Data in this exercise:
---------------
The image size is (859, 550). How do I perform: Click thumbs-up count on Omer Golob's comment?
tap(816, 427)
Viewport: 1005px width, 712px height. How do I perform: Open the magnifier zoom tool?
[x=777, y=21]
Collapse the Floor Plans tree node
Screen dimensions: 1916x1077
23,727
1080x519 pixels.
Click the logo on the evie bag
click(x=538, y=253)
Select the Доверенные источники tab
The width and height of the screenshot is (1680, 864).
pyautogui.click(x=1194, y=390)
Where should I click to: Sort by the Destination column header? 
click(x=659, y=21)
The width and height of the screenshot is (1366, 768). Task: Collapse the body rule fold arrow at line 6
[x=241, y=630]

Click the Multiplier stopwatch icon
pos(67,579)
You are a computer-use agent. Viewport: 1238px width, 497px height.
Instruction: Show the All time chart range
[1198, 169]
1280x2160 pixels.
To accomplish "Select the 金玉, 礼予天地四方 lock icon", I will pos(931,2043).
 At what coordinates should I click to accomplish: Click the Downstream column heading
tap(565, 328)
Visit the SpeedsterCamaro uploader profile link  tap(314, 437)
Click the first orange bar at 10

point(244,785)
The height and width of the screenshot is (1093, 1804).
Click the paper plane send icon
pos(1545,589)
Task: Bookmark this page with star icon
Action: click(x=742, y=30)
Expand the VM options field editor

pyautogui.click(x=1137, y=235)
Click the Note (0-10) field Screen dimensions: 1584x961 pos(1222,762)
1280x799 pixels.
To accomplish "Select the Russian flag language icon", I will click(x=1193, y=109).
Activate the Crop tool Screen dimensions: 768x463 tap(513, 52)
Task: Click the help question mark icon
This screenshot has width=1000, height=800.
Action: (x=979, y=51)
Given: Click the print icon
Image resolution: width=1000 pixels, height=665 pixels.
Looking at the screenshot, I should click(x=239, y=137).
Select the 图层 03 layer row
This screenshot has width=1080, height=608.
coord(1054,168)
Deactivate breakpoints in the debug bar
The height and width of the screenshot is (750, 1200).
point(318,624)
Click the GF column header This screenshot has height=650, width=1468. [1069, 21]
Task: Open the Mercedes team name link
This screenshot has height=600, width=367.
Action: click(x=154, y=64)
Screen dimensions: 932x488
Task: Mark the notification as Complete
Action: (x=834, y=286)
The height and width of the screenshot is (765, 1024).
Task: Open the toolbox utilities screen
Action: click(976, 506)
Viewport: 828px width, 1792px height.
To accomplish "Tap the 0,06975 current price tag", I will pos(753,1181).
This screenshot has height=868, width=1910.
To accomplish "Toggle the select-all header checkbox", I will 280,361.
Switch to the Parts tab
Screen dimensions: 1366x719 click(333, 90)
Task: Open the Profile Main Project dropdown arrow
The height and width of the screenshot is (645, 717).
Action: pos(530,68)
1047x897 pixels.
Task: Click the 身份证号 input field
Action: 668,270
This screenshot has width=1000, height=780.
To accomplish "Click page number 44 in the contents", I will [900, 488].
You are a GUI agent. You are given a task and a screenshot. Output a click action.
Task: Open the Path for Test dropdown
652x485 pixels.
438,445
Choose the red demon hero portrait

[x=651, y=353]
---------------
Task instructions: Give back the complete material verbatim.

Task solution:
The image size is (859, 550). How do I perform: Click thumbs-up count on Omer Golob's comment?
tap(816, 427)
Viewport: 1005px width, 712px height. How do I perform: Open the magnifier zoom tool?
[x=777, y=21]
Collapse the Floor Plans tree node
Screen dimensions: 1916x1077
23,727
1080x519 pixels.
Click the logo on the evie bag
click(x=538, y=253)
Select the Доверенные источники tab
The width and height of the screenshot is (1680, 864).
pyautogui.click(x=1194, y=390)
Where should I click to: Sort by the Destination column header? 
click(x=659, y=21)
The width and height of the screenshot is (1366, 768). Task: Collapse the body rule fold arrow at line 6
[x=241, y=630]

Click the Multiplier stopwatch icon
pos(67,579)
You are a computer-use agent. Viewport: 1238px width, 497px height.
Instruction: Show the All time chart range
[1198, 169]
1280x2160 pixels.
To accomplish "Select the 金玉, 礼予天地四方 lock icon", I will pos(931,2043).
 At what coordinates should I click to accomplish: Click the Downstream column heading
tap(565, 328)
Visit the SpeedsterCamaro uploader profile link  tap(314, 437)
Click the first orange bar at 10

point(244,785)
The height and width of the screenshot is (1093, 1804).
Click the paper plane send icon
pos(1545,589)
Task: Bookmark this page with star icon
Action: click(x=742, y=30)
Expand the VM options field editor

pyautogui.click(x=1137, y=235)
Click the Note (0-10) field Screen dimensions: 1584x961 pos(1222,762)
1280x799 pixels.
To accomplish "Select the Russian flag language icon", I will click(x=1193, y=109).
Activate the Crop tool Screen dimensions: 768x463 tap(513, 52)
Task: Click the help question mark icon
This screenshot has width=1000, height=800.
Action: (x=979, y=51)
Given: Click the print icon
Image resolution: width=1000 pixels, height=665 pixels.
Looking at the screenshot, I should click(x=239, y=137).
Select the 图层 03 layer row
This screenshot has width=1080, height=608.
coord(1054,168)
Deactivate breakpoints in the debug bar
The height and width of the screenshot is (750, 1200).
point(318,624)
Click the GF column header This screenshot has height=650, width=1468. [1069, 21]
Task: Open the Mercedes team name link
This screenshot has height=600, width=367.
Action: click(x=154, y=64)
Screen dimensions: 932x488
Task: Mark the notification as Complete
Action: (x=834, y=286)
The height and width of the screenshot is (765, 1024).
Task: Open the toolbox utilities screen
Action: click(976, 506)
Viewport: 828px width, 1792px height.
To accomplish "Tap the 0,06975 current price tag", I will pos(753,1181).
This screenshot has height=868, width=1910.
To accomplish "Toggle the select-all header checkbox", I will 280,361.
Switch to the Parts tab
Screen dimensions: 1366x719 click(333, 90)
Task: Open the Profile Main Project dropdown arrow
The height and width of the screenshot is (645, 717).
Action: pos(530,68)
1047x897 pixels.
Task: Click the 身份证号 input field
Action: 668,270
This screenshot has width=1000, height=780.
To accomplish "Click page number 44 in the contents", I will [900, 488].
You are a GUI agent. You are given a task and a screenshot. Output a click action.
Task: Open the Path for Test dropdown
652x485 pixels.
438,445
Choose the red demon hero portrait

[x=651, y=353]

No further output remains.